My history of gallstones could also play a role. ‘Gallstone disease impairs the absorption of fat-soluble vitamins. Vitamin K2, essential for directing calcium into bone, is frequently deficient in people with gallbladder conditions.’ To cap it all my tests showed that my testosterone and DHEA (both bone-protective hormones – the latter helps produce the former) levels are non-existent or perilously low.
‘It’s complex,’ says Dr Abdulkader. ‘Each factor compounds the others. The encouraging news is that most of these are addressable.’ She strongly recommended I go on anti-fracture medication (the most common are bisphosphonates that help build new bone). She was pleased I had demanded to go back on HRT a couple of years ago at the age of 63 (‘you’ve missed many years of protection but at least it’s happening now’) and suggested it would be worth supplementing testosterone and DHEA. Further tests to ascertain my levels of vitamin K2 and the omega-3 fatty acids (EPA/DHA) would be wise. I should continue to exercise carefully, ideally under the guidance of an osteoporosis-aware PT.

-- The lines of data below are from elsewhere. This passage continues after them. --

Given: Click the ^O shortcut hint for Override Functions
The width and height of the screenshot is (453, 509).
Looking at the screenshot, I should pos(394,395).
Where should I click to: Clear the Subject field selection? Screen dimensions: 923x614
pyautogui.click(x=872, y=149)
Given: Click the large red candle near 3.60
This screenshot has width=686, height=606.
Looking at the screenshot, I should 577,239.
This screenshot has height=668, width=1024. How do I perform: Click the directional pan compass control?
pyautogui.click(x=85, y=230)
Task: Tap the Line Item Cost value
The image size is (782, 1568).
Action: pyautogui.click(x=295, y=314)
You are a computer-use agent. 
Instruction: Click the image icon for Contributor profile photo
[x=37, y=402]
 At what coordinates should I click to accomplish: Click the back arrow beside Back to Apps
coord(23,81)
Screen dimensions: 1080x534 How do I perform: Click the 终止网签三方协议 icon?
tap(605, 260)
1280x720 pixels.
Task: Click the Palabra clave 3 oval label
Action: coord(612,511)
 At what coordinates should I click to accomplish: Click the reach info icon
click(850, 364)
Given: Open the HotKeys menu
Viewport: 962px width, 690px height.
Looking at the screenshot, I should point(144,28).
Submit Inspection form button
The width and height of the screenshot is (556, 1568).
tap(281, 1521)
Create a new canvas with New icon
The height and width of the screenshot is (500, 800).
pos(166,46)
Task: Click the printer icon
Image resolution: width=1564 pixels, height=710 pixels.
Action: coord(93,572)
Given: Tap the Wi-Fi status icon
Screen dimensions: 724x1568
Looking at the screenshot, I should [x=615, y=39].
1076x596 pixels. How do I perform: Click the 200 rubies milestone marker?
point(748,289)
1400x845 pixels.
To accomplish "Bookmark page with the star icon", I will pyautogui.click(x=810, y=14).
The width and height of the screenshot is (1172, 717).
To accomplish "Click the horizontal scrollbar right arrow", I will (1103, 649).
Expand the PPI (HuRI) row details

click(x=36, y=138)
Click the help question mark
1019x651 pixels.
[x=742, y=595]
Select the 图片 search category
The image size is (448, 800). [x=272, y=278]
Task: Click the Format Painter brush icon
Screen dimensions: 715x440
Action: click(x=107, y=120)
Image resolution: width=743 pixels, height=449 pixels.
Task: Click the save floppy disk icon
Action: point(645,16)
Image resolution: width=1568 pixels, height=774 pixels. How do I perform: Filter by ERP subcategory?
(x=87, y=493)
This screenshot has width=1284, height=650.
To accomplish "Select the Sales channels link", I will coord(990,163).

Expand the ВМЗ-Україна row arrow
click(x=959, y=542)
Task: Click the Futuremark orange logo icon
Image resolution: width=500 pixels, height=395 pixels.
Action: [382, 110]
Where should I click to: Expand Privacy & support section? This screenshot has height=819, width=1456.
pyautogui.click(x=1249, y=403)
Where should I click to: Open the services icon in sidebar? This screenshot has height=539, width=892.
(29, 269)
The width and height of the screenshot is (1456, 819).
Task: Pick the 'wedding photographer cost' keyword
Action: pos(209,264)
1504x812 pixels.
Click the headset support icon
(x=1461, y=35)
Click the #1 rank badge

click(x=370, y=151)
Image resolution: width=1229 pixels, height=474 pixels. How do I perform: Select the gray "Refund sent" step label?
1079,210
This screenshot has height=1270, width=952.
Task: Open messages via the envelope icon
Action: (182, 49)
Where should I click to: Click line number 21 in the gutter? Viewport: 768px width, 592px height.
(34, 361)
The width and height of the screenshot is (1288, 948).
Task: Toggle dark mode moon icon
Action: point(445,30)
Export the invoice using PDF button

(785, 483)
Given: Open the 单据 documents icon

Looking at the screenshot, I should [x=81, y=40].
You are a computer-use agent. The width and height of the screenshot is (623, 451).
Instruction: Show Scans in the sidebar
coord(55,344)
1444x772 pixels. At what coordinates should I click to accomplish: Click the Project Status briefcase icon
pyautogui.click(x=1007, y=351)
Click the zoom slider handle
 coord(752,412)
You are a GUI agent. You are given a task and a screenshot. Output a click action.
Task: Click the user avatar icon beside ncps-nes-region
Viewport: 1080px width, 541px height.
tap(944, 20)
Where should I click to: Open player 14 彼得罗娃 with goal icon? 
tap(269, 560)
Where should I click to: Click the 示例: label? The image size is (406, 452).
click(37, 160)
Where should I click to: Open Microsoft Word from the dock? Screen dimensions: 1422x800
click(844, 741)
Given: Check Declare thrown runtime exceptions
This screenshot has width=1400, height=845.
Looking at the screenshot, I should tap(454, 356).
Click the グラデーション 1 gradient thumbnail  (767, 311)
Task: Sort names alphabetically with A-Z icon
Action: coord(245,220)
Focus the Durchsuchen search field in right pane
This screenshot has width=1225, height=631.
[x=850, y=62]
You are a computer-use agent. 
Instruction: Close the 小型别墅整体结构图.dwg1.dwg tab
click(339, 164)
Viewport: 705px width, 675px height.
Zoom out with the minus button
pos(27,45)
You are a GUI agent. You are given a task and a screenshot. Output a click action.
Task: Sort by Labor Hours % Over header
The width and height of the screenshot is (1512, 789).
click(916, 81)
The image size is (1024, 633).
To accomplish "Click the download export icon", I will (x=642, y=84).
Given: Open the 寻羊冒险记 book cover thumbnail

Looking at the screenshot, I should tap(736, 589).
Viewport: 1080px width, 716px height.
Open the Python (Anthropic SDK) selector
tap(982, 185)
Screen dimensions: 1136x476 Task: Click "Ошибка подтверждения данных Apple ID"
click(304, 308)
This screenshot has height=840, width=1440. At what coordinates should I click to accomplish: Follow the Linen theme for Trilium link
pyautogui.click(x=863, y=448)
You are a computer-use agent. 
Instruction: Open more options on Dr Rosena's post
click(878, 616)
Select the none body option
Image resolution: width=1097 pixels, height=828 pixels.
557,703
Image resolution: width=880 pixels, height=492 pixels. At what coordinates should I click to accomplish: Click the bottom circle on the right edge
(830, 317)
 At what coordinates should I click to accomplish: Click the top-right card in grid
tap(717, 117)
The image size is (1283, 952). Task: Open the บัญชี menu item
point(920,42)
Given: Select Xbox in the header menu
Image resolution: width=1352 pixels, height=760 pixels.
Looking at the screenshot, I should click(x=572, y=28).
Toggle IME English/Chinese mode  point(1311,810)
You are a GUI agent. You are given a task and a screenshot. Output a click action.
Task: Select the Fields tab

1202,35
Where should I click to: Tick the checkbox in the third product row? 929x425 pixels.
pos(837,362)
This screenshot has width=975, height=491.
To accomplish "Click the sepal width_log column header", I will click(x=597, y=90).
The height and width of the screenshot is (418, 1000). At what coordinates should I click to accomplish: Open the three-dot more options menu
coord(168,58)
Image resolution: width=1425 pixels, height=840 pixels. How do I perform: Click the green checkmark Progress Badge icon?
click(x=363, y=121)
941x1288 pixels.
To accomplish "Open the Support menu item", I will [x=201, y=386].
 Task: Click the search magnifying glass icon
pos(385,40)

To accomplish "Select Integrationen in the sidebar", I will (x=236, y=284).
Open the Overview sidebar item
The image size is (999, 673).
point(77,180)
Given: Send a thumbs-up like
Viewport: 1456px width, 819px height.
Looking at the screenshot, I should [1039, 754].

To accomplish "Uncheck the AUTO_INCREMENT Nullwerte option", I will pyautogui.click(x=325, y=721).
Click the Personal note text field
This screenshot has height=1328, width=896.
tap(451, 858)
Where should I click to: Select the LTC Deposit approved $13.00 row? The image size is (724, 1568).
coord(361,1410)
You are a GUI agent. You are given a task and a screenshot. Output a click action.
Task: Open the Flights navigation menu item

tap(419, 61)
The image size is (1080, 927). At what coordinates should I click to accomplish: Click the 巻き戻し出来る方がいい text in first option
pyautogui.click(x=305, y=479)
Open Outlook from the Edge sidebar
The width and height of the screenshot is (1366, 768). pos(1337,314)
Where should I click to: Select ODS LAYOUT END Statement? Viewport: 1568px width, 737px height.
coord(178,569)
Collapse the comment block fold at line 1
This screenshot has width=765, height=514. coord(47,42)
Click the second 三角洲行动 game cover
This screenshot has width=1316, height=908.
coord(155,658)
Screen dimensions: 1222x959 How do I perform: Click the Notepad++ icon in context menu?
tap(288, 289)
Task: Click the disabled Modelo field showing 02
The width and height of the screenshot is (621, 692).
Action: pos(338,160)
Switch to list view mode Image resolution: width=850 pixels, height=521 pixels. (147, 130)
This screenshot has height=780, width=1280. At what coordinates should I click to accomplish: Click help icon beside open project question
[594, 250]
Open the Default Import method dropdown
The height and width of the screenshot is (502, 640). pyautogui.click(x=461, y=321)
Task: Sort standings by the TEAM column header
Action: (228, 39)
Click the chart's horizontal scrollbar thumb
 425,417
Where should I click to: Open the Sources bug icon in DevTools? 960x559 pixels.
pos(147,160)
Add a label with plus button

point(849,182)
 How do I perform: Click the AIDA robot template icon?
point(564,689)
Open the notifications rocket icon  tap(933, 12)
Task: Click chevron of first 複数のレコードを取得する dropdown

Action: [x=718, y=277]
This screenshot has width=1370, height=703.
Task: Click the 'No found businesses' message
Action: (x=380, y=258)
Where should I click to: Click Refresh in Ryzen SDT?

I’m now armed with the information I need to go back to my GP and form a clear plan. Why was I not put on bone strengthening medication after that first DEXA scan, especially combined with my history of fragility fractures?
‘A busy GP with a ten-minute appointment, a patient presenting with a fracture requiring orthopaedic management, and no automated system prompting a bone health referral – this is the gap you fell through,’ said Dr Abdulkader. ‘It’s not uncommon.’
Very few of us can afford the luxury of private clinics – we rely on our GPs and hospitals to look after our bones. And in all too many cases it looks like there is much room for improvement.
Early diagnosis would actually save the NHS millions. The Royal Osteoporosis Society says that if everyone in England alone had access to a fracture liaison service it could prevent 74,000 fractures over five years and save the NHS £665 million while releasing 750,000 bed days (even when factoring in the cost of the FLS).
Meanwhile, I’m in limbo, waiting for an appointment with my GP in the hope that I can persuade her to put me on medication (it’s not a given as I technically don’t have full-blown osteoporosis, even though I’m a fraction away from it).
It’s also highly unlikely I will be able to get testosterone as the NHS only prescribes it for low libido (so I may need to get a private prescription for that). It’s left me feeling uncertain and, to be truthful, scared.
I’m terrified of breaking more bones. So many decisions feel perilous: should I do this exercise class? Could I risk going horse-riding (what if I fell)? Dare I chance a walk that involves steep declines?
I’m on high alert to any twinges, petrified they’ll turn into spasms. And, needless to say, I’m steering clear of bird-dog twists.